● **GIVEN DATA**:

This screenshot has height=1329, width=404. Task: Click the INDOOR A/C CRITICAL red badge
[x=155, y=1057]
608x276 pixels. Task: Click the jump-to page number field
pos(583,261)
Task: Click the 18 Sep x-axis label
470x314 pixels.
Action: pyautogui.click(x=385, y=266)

* * *

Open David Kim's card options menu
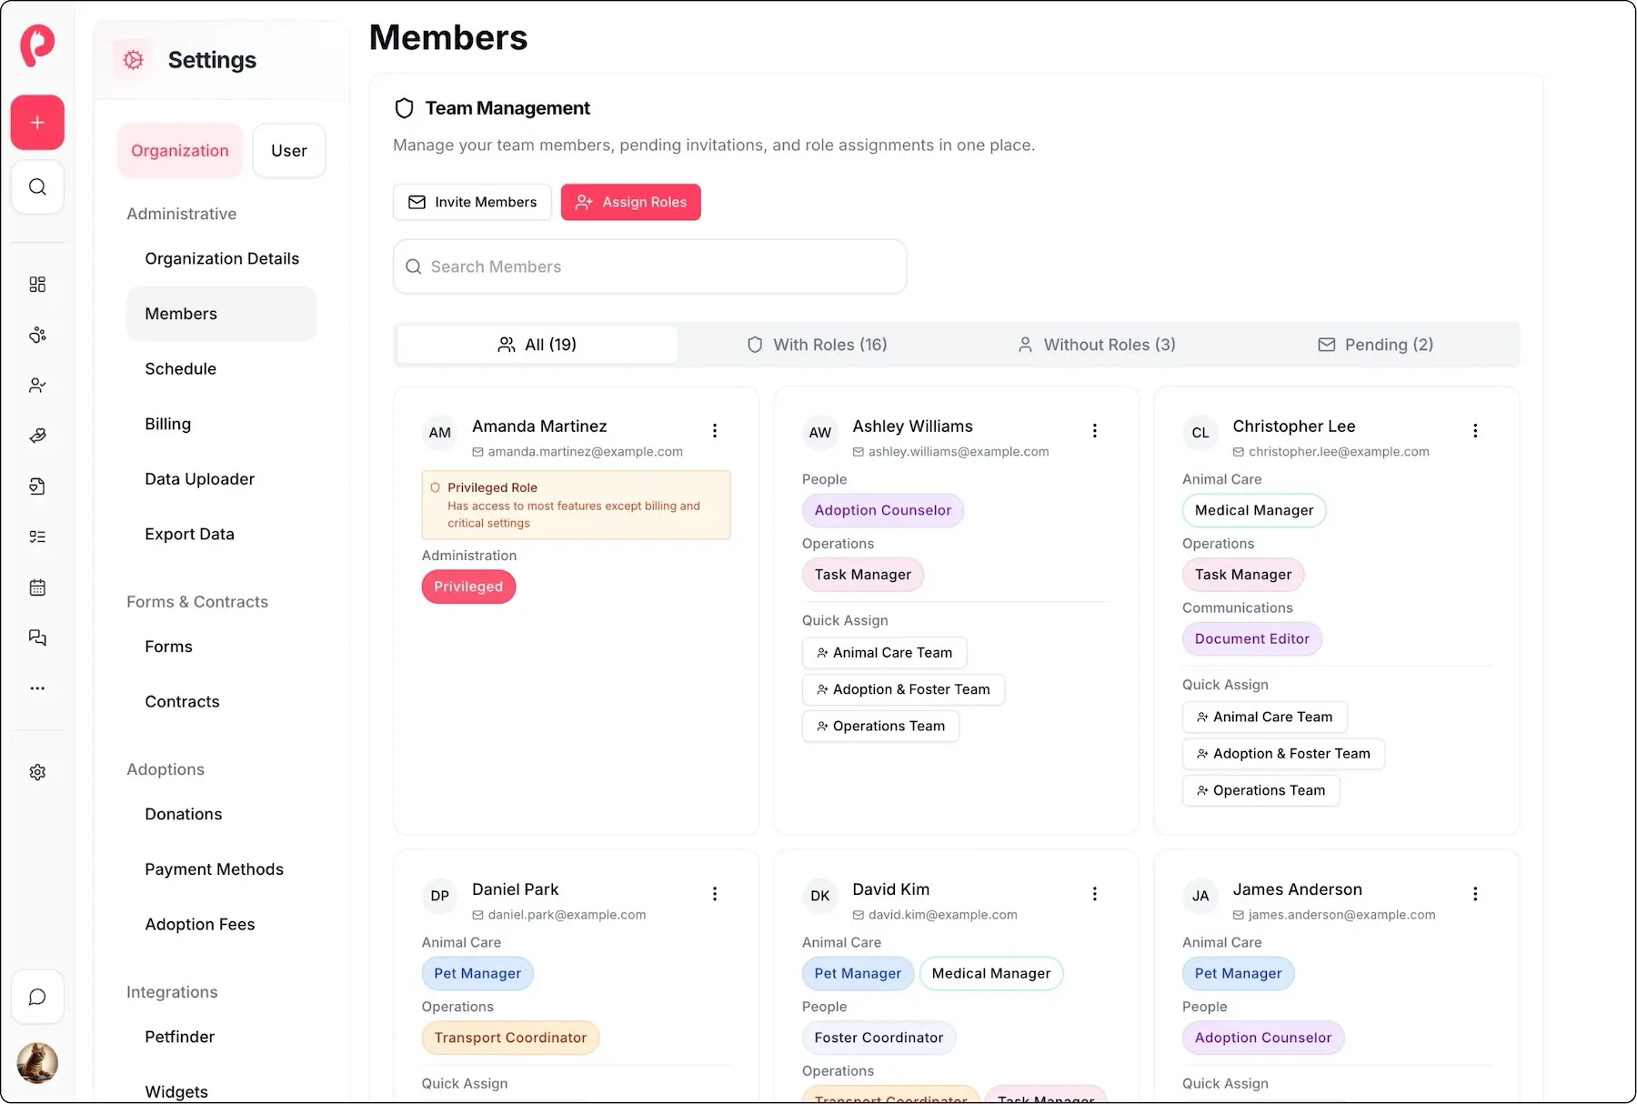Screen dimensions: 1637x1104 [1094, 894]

● **TO DO**: Can you give the data from the line containing "608x276 pixels. Task: Click" up to and including the line containing "Action: pyautogui.click(x=385, y=266)" as a Markdown table with columns Row and Line, numbering each row and leaving out blank lines?

● **ANSWER TO THE EXERCISE**:
| Row | Line |
|---|---|
| 1 | 608x276 pixels. Task: Click the jump-to page number field |
| 2 | pos(583,261) |
| 3 | Task: Click the 18 Sep x-axis label |
| 4 | 470x314 pixels. |
| 5 | Action: pyautogui.click(x=385, y=266) |